Osteoarthritis (OA) is characterized by chronic, low-grade inflammation that contributes to cartilage degradation and joint pain. We previously identified sialic acid-binding immunoglobulin-like lectin-5/14 (Siglec-5/ 14) in synovial fluid of OA patients (OA SF), which prompted us to investigate its interaction with the sialylated proinflammatory receptor Toll-like receptor 4 (TLR4) in monocytes. Here, we reveal an inverse correlation between Siglec-5 and TLR4, suggesting that Siglec-5 may suppress inflammation.

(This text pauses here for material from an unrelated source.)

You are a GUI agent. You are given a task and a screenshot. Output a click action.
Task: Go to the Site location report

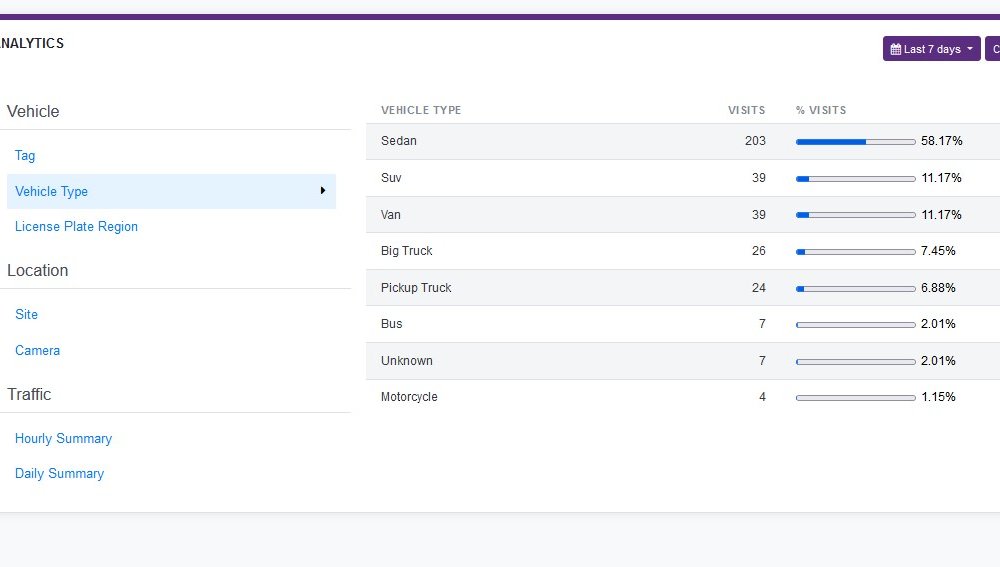pos(26,314)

To gain mechanistic insights, monocytes stimulated with OA SFs were compared to macrophage colony stimulating factor (M-CSF), lipopolysaccharide (LPS), and sialidase, to assess patient-specific inflammatory pathways and phenotypes. Notably, OA SF that triggered elevated interleukin (IL)-6 production in monocytes exhibited phenotypes similar to those of LPS-or sialidase-treated cells, reinforcing the role of sialylation patterns influencing OA severity. To confirm direct interaction of Siglec-5 and TLR4, colocalization was analyzed, displaying a time-and sialoglycan-dependent interaction. These findings reveal a Siglec-5-TLR4 axis modulated by sialylation, highlighting a potential strategy for mitigating inflammation and preserving joint integrity in OA.